BY MRS. ELLEN R. DORSETT, PRINCIPAL.
The closing exercises of Skyland Institute, at Blowing Rock, N. C., have each year to be carefully planned with regard to our small audience room, and so we have not one great day, but three days of interest.
The first of these was Wednesday, May 25th, when public examinations took place. We were gratified to have among our visitors, parents who had never before visited our school, also summer visitors, interested in educational matters, who gave us words of cheer.
The following day our pupils gave an industrial exhibition. This was a new feature in our school history, and it was one difficult to inaugurate among the pupils—but it will not be difficult to continue, because of its success. There were five classes of entries; sewing, bread making, pastry and desserts, laundry work and boys' hand work. There were three premiums in each class, and these were in money given by interested friends. The first premium in each case was seventy-five cents. After the judges had made awards, the dining room doors were thrown open to the public, a surging crowd, and small samples of the cooked food were given.

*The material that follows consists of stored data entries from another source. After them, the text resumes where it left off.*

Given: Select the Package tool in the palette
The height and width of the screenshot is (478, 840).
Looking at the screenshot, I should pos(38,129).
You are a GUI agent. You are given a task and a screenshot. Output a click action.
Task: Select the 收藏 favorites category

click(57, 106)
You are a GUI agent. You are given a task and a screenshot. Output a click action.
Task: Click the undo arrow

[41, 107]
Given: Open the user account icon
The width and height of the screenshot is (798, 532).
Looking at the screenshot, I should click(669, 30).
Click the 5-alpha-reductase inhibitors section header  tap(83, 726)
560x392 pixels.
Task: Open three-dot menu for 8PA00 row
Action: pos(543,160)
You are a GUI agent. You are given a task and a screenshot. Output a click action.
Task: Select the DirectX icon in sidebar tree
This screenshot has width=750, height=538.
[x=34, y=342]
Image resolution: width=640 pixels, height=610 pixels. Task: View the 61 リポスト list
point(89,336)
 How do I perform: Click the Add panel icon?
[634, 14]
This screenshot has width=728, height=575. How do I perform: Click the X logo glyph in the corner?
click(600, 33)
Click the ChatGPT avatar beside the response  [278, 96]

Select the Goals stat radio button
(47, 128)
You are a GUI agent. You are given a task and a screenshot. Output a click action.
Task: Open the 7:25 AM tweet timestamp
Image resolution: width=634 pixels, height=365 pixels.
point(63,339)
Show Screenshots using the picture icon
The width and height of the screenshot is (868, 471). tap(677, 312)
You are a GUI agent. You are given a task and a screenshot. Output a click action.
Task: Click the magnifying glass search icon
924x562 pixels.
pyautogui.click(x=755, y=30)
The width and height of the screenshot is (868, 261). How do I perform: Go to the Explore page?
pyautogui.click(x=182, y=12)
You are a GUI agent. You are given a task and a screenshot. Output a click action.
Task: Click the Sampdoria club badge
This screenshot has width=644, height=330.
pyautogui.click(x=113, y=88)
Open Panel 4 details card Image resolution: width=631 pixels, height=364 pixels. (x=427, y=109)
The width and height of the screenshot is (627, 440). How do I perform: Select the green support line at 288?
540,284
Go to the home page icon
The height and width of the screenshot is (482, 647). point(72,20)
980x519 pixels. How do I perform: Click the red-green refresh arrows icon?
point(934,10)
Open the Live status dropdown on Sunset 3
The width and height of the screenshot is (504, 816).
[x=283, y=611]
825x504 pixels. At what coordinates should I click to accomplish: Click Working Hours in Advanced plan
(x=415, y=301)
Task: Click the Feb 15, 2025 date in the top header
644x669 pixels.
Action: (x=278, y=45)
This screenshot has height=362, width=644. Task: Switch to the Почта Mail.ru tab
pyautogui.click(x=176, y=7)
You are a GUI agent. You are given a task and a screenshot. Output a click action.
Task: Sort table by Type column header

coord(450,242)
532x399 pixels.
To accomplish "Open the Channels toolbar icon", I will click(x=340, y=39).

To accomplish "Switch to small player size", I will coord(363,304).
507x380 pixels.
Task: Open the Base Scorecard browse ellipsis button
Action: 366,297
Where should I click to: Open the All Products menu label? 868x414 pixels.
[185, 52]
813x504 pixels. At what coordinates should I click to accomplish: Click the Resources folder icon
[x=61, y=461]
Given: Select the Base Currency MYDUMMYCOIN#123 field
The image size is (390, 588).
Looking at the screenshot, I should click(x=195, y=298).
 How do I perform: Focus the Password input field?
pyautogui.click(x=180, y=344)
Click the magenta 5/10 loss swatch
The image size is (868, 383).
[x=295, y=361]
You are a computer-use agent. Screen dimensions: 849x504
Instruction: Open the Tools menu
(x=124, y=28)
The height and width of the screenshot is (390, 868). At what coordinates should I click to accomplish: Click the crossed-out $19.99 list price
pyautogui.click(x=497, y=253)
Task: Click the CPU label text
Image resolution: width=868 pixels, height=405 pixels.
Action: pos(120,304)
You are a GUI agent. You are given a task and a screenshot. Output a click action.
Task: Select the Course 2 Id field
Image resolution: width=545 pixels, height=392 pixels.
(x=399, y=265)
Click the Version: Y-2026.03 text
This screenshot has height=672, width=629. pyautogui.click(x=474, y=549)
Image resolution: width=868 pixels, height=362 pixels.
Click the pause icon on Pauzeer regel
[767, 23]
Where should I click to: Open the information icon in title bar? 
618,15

Upon May 27 our school room was beautified with azalias and ferns, and in the corner stood our piano, which came to us during the year from Connecticut friends, ready to do its part. People came from a distance, and the woods across the street from us made a fine North Carolina picture with the covered wagons, the topped buggies, surreys and saddle horses. The audience without was as great in numbers, as that within. The address was most acceptable. One of the old citizens who waited to grasp the speaker's hand, told him how he wished that he were young again, that he might make his own life successful. "It is not too late now!" were the words of the preacher in reply.
Some tributes came to us in these last days regarding our work. One man with a broken voice, told us that he was a better man because of our Sunday-school and Christian Endeavor Society. He had been a drinking man, but "for fifteen months had not tasted liquor." Parents told us of the feeling of safety they had when they committed their girls to our care, and gave us words of appreciation.
Already the applicants for admission to our boarding department for the coming year far exceed our accommodations, while every Sunday our school house is not large enough to accommodate the people who do come. Many more would come but there is no room.
The spirit and progress of the work far surpass the equipment, and it is with hearts of gratitude that we lift our eyes and behold "what God hath wrought."